Please write out each line of the data below as a numbered list, skipping any blank lines and leaving out the pictures.

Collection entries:
####

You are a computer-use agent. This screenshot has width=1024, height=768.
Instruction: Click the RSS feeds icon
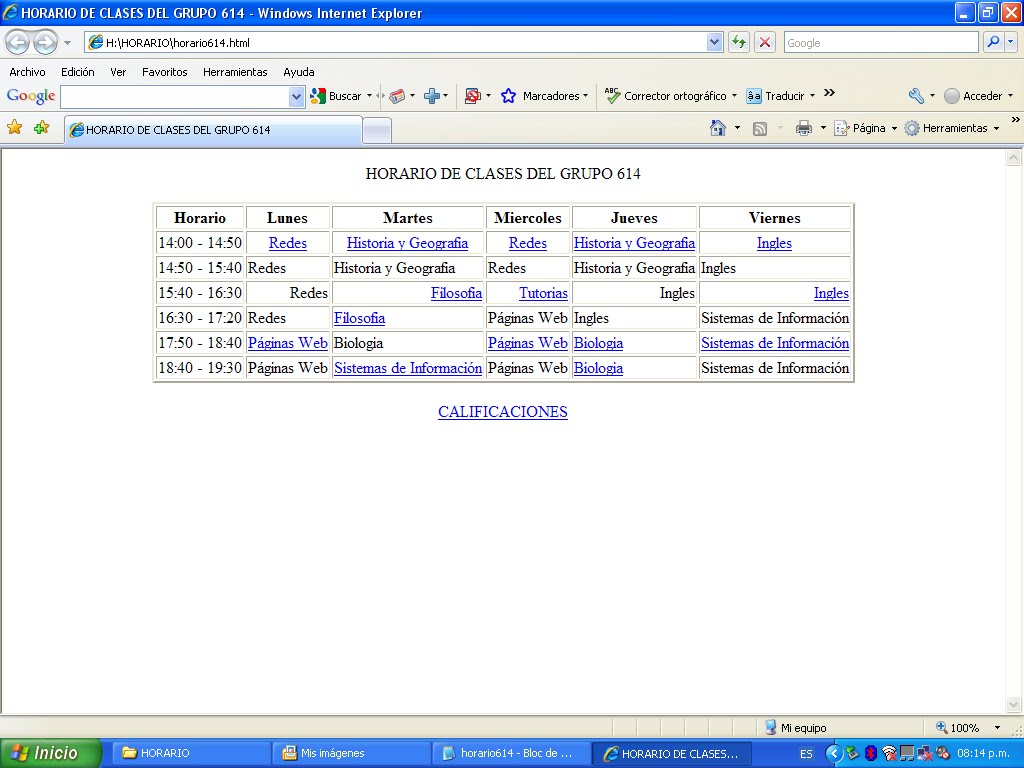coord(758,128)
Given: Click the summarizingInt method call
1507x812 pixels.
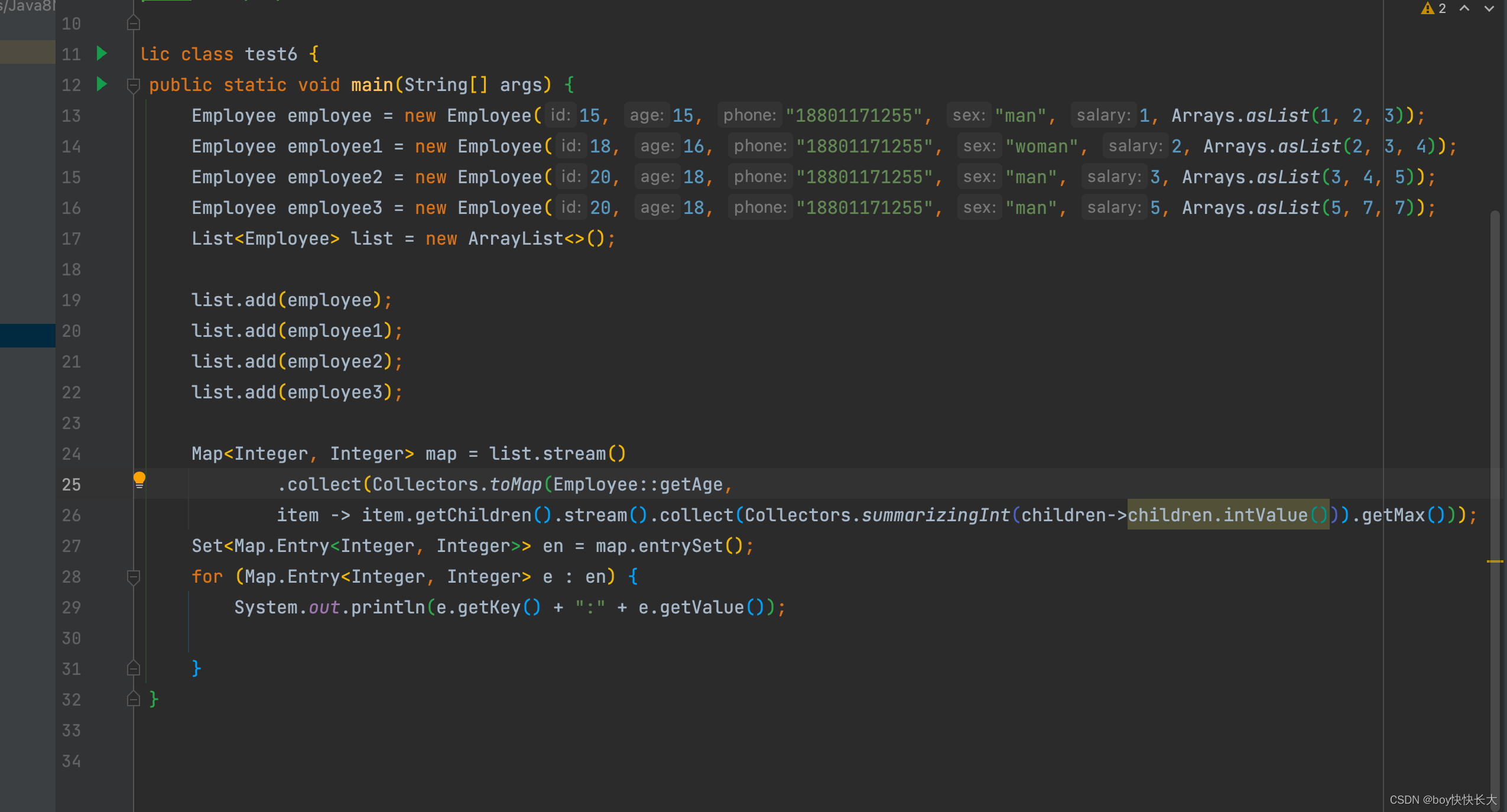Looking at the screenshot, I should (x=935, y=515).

####

RIGHT ANSWER:
1. You are a computer-use agent. This screenshot has width=1024, height=768.
2. Instruction: Click the RSS feeds icon
3. coord(758,128)
4. Given: Click the summarizingInt method call
5. 1507x812 pixels.
6. Looking at the screenshot, I should (x=935, y=515).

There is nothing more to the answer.